What to work on: After locating the line with "Toggle seat 3F", retype it and every later line exactly, stopping at the end of the records.

Extracted material:
--- START ---
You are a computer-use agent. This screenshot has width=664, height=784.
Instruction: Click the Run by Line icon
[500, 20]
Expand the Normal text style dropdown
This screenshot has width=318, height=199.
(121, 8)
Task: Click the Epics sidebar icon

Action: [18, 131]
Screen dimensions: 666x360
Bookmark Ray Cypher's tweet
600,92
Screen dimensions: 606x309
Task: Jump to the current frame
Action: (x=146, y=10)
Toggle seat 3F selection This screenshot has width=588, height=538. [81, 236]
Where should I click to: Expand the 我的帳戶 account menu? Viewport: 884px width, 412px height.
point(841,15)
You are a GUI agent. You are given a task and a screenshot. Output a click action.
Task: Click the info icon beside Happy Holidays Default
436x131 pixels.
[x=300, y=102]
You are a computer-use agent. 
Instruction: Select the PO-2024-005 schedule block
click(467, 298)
--- END ---
Result of the exercise:
Toggle seat 3F selection This screenshot has width=588, height=538. [81, 236]
Where should I click to: Expand the 我的帳戶 account menu? Viewport: 884px width, 412px height.
point(841,15)
You are a GUI agent. You are given a task and a screenshot. Output a click action.
Task: Click the info icon beside Happy Holidays Default
436x131 pixels.
[x=300, y=102]
You are a computer-use agent. 
Instruction: Select the PO-2024-005 schedule block
click(467, 298)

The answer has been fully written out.